Document –
____

Note that this defines ARCH_HAS_PTE_SPECIAL for mips as mips has
pte_special and pte_mkspecial implemented and used in the existing
gup code. They are no-op stubs, though which makes me a little unsure
if this is really right thing to do.
Signed-off-by: Christoph Hellwig <hch@lst.de>
---
arch/mips/Kconfig | 3 +
arch/mips/include/asm/pgtable.h | 3 +
arch/mips/mm/Makefile | 1 -
arch/mips/mm/gup.c | 303 --------------------------------
4 files changed, 6 insertions(+), 304 deletions(-)
delete mode 100644 arch/mips/mm/gup.c
diff --git a/arch/mips/Kconfig b/arch/mips/Kconfig
index 70d3200476bf..64108a2a16d4 100644
--- a/arch/mips/Kconfig
+++ b/arch/mips/Kconfig
@@ -6,6 +6,7 @@ config MIPS
select ARCH_BINFMT_ELF_STATE if MIPS_FP_SUPPORT
select ARCH_CLOCKSOURCE_DATA
select ARCH_HAS_ELF_RANDOMIZE
+ select ARCH_HAS_PTE_SPECIAL
select ARCH_HAS_TICK_BROADCAST if GENERIC_CLOCKEVENTS_BROADCAST
select ARCH_HAS_UBSAN_SANITIZE_ALL
select ARCH_SUPPORTS_UPROBES
@@ -34,6 +35,7 @@ config MIPS
select GENERIC_SCHED_CLOCK if !CAVIUM_OCTEON_SOC
select GENERIC_SMP_IDLE_THREAD
select GENERIC_TIME_VSYSCALL
+ select GUP_GET_PTE_LOW_HIGH if CPU_MIPS32 && PHYS_ADDR_T_64BIT
select HANDLE_DOMAIN_IRQ
select HAVE_ARCH_COMPILER_H
select HAVE_ARCH_JUMP_LABEL
@@ -55,6 +57,7 @@ config MIPS
select HAVE_FTRACE_MCOUNT_RECORD
select HAVE_FUNCTION_GRAPH_TRACER
select HAVE_FUNCTION_TRACER
+ select HAVE_GENERIC_GUP
select HAVE_IDE
select HAVE_IOREMAP_PROT
select HAVE_IRQ_EXIT_ON_IRQ_STACK
diff --git a/arch/mips/include/asm/pgtable.h b/arch/mips/include/asm/pgtable.h
index 4ccb465ef3f2..7d27194e3b45 100644
--- a/arch/mips/include/asm/pgtable.h
+++ b/arch/mips/include/asm/pgtable.h
@@ -20,6 +20,7 @@
#include <asm/cmpxchg.h>
#include <asm/io.h>
#include <asm/pgtable-bits.h>
+#include <asm/cpu-features.h>
struct mm_struct;
struct vm_area_struct;
@@ -626,6 +627,8 @@ static inline pmd_t pmdp_huge_get_and_clear(struct mm_struct *mm,
#endif /* CONFIG_TRANSPARENT_HUGEPAGE */
+#define gup_fast_permitted(start, end) (!cpu_has_dc_aliases)

____

Items in a dataset listing:
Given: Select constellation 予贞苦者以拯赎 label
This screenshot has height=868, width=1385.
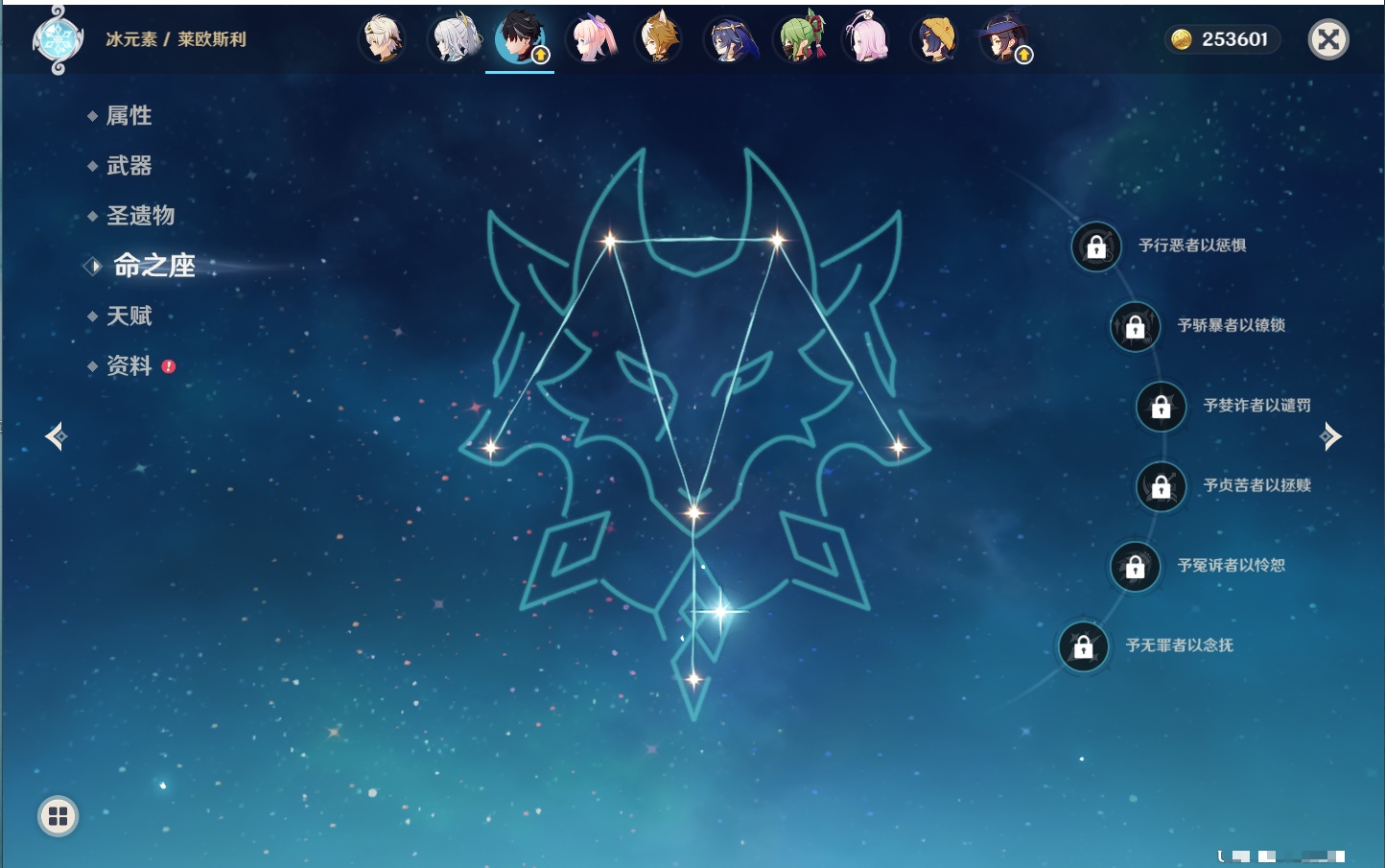Looking at the screenshot, I should (x=1256, y=485).
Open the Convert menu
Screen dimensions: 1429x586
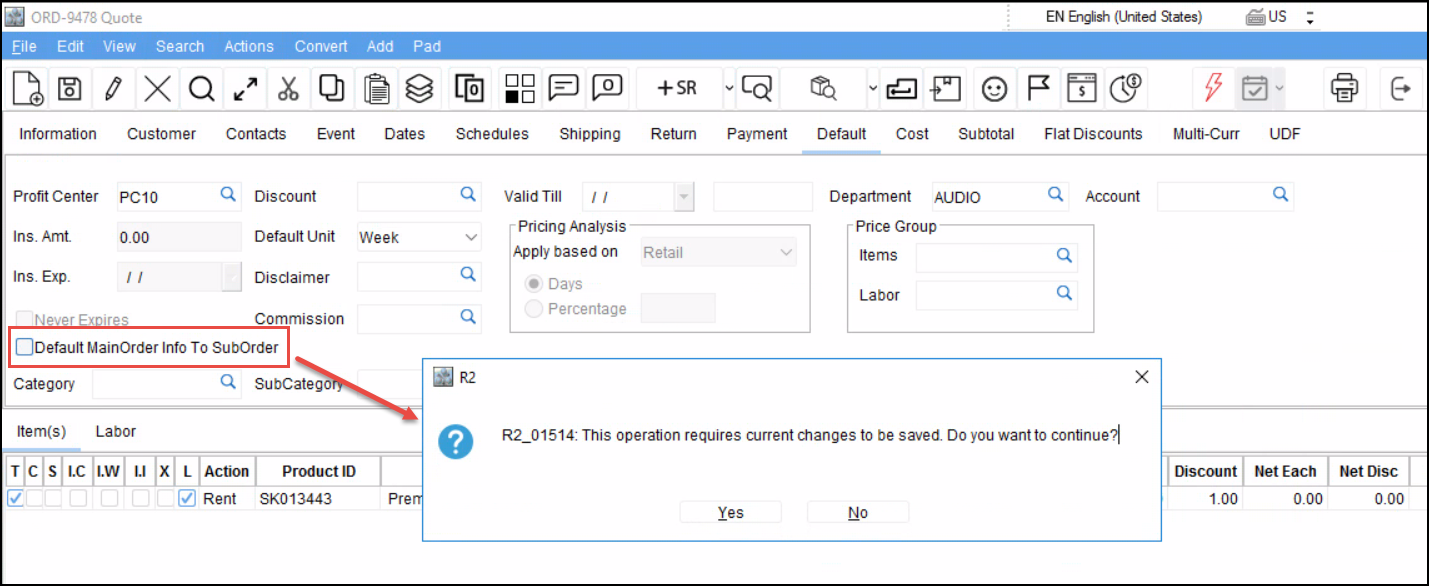[321, 46]
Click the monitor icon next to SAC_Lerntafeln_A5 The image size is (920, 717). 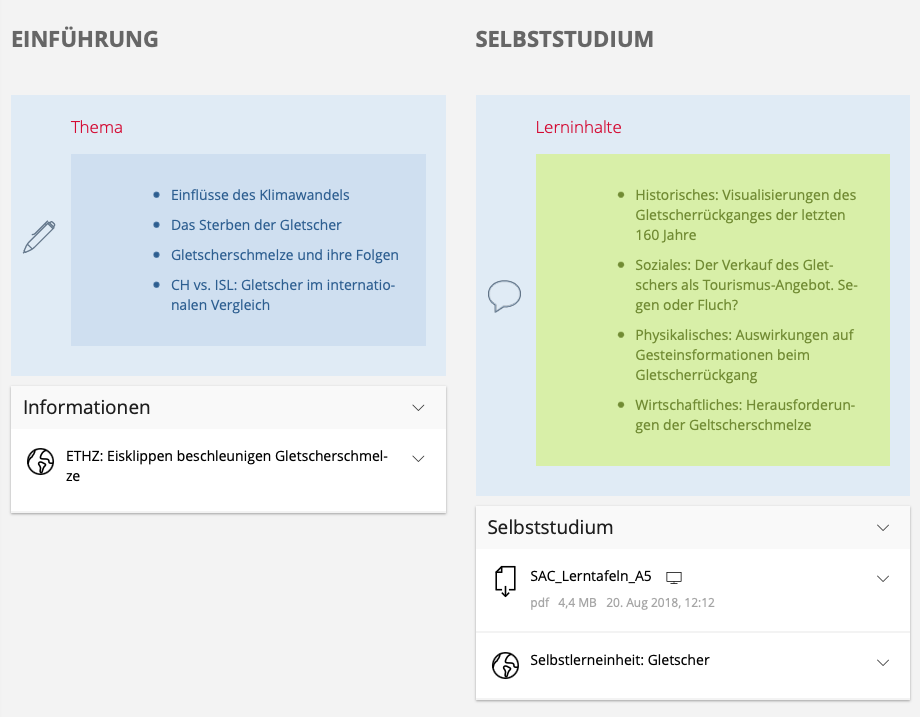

____

Written tasks –
1. Reproduce the part of the patch text starting at "Note that this" and ending at "thing to do.".
2. Which file does the patch delete?

Expected outputs –
1.
Note that this defines ARCH_HAS_PTE_SPECIAL for mips as mips has
pte_special and pte_mkspecial implemented and used in the existing
gup code. They are no-op stubs, though which makes me a little unsure
if this is really right thing to do.

2. arch/mips/mm/gup.c